**Extrait à lire:**
* * *

Il est également recommandé aux utilisateurs de préférer,
au moment de choisir, des unités d'enregistrement/lecture permettant
de mesurer la capacité résiduelle de correction des erreurs.
Lors de l'acquisition d'unités d'enregistrement/lecture mais aussi
de média, l'utilisateur devra faire spécifier un certain nombre
de clauses sur le contrat de vente. Les fabricants devront garantir que
leurs produits seront disponibles sur le marché pendant une période
de trois ans à compter de la date de cession. Ils devront également
assurer une compatibilité de lecture de leurs nouveaux appareils
avec la génération précédente de média
afin de garantir la relecture des données. De plus, les fournisseurs
de drives devront s'engager à assurer l'entretien ainsi que la fourniture
de pièces de rechange deux ans après la date de notification
à l'administration du retrait commercial de leurs produits. Les clauses
devront contenir un engagement spécifiant qu'il existe des procédures
de ressaisie des données ainsi qu'une seconde source d'approvisionnement/remplacement
des disques et des drives.
Enfin, le fournisseur devra fournir un certificat de conformité aux
normes physiques et logiques décrites plus haut. Ce certificat pourra
être délivré par un centre européen agréé
- qui n'existe pas encore mais fait l'objet de plusieurs projets. Toutefois,
en l'absence de cette institution, ce document pourra être remplacé
par une déclaration sur l'honneur du fournisseur.
Pour sa part, l'utilisateur devra se soumettre à certaines règles.
Le premier fichier enregistré sur chaque disque doit comprendre des
données sur son appartenance, son usage et son contenu. Réunies
dans un document ou formulaire, celles-ci fournissent les informations suivantes:
la date de début de l'enregistrement, l'identification de la personne
responsable de la saisie sur le disque, le contenu prévu, les modalités
de saisie, des données relatives à la compression utilisée
ainsi qu'au cryptage éventuel des documents. A chaque fichier enregistré
sur le disque optique doivent être également associées
des informations de ce type. De même, lors de la clôture d'un
disque, il doit être prévu un fichier décrivant son
contenu ainsi que des données concernant les zones occupées,
libres ou endommagées auxquels s'ajoutent des informations utiles
au repérage des documents.
Au décret de loi paru au journal officiel de la république
italienne ont été ajoutées des annexes décrivant
en détail certains aspects techniques auxquels doivent se soumettre
les utilisateurs. Il serait fastidieux d'énumérer l'ensemble
des points cités dans ces annexes fortes d'une vingtaine de pages.
Toutefois, nous en avons relevé un certain nombre suggérant
des procédures ou méthodes de travail. Il est demandé
de regrouper les documents, et également les disques optiques, suivant
la durée légale de conservation des documents archivés.
Ainsi devront être regroupés sur un même support les
documents qui doivent légalement être conservés pendant
une période de dix ans, ceux dont la durée de conservation
légale est de quarante ans, etc. D'autres procédures s'attachent
au contrôle du bon état de conservation des média et
des données qu'ils contiennent. Un calendrier de séances de
contrôle de l'état de conservation pour chaque groupe de documents
est à prévoir. Il mentionnera les opérations de test
de la qualité de conservation des données archivées
sur le ou les disques optiques en tenant compte d'un niveau minimal en dessous
duquel il est nécessaire de procéder à une copie globale
du disque sur un nouveau média, voire éventuellement sur une
nouvelle génération de média.

* * *

**Entrées de la collection:**
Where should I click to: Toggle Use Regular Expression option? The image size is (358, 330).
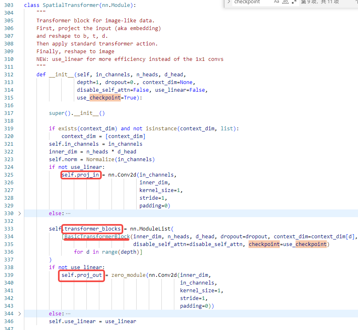click(x=294, y=2)

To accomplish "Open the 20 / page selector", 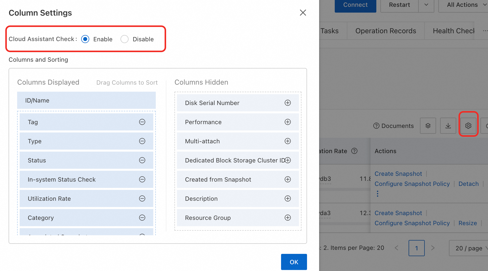I will [469, 248].
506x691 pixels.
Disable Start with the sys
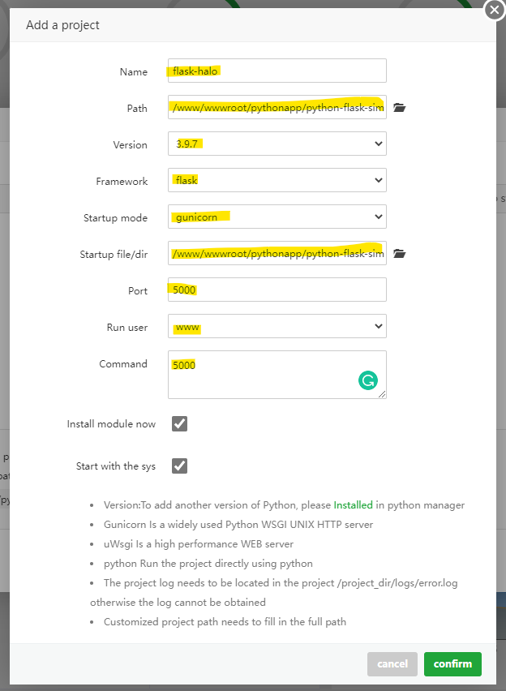pyautogui.click(x=179, y=466)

* * *

**Consignes:**
Dans l'extrait, relevez chacune des informations que fournit le document réunissant les données du premier fichier enregistré sur chaque disque. Ce matériel est distinct de l'extrait et s'en tient à part.

**Réponse attendue:**
- la date de début de l'enregistrement
- l'identification de la personne responsable de la saisie sur le disque
- le contenu prévu
- les modalités de saisie
- des données relatives à la compression utilisée
- des données relatives au cryptage éventuel des documents